Nana Ofori Owusu, National Chairman of the Party who made the call at a news conference in Accra on Wednesday, said the seeming lack of separation of the office from the Ministry of Justice made it practically impossible and difficult for it to prosecute political corruption cases, especially persons from the ruling government.
Article 88 (1 and 2) of the 1992 Constitution states that: “There shall be an Attorney-General of Ghana who shall be a Minister of State and the principal legal adviser to the Government.
It also stipulates that: “The Attorney-General shall discharge such other duties of a legal nature as may be referred or assigned to him by the President, or imposed on him by this Constitution or any other law.”
Mr.
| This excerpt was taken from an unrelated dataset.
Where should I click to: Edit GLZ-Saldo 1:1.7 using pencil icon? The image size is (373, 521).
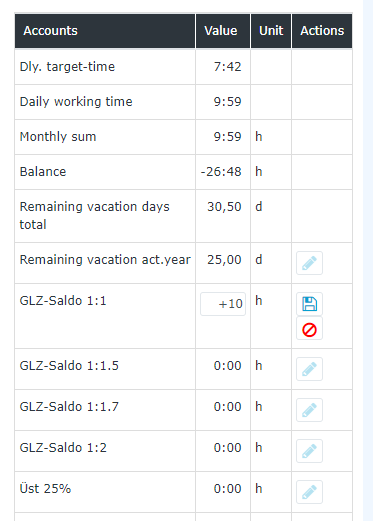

Owusu, however, noted that there was a need for an immediate amendment of the Article, which made the AG also the Minister of Justice, to make it more independent and free from political interferences.
“History has shown that it has been difficult to deal with political corruption cases because the prosecution is always done by the Attorney General who is also a Minister of State,” he said.
He added that: “The result is that no AG has been able to prosecute a fellow Minister who is from the same political party. It has always been ex-government appointees and people in the private sector who are seen as political threats who are prosecuted by serving government’s Attorney General.”
Mr Owusu said that had created the perception that such cases were mere political witch-hunting.
He said the enormous powers of the AG required that he/she was separated from Cabinet to enable them to have the necessary independence to do the job without or with less political considerations.
“The PPP’s solution is that there must be an independent Attorney General, not a Special Prosecutor who is still ‘under the control’ of the AG in any way,” Mr. Owusu said.
The conference was to address some pertinent issues the Party believed were hampering the development of the country and proposed solutions to them.
The Chairman bemoaned what he said was the shirking of the check and balances responsibility on the Executive by Parliament, a situation he attributed to the infusion of the parliamentary system of government with the presidential system.
“The selection of at least 50 per cent of ministers from the legislature denies Parliament the needed brilliant human resource, which is usually selected into the executive to become ministers,” he said.
The Chairman said that limited the strength and ability of Parliament to effectively check the executive and properly hold it accountable.
“We, the citizens should as a matter of urgency, promote the campaign to amend the constitution to prevent the president from selecting 50 per cent of his ministers from amongst the members of parliament,” he said.
Mr. Owusu said MPs, who were also appointed as Ministers had little time to perform their parliamentary duties to the detriment of their constituents.
He also reiterated calls for the elections of Metropolitan, Municipal, and District Chief Executives by the citizens to facilitate development at the local levels.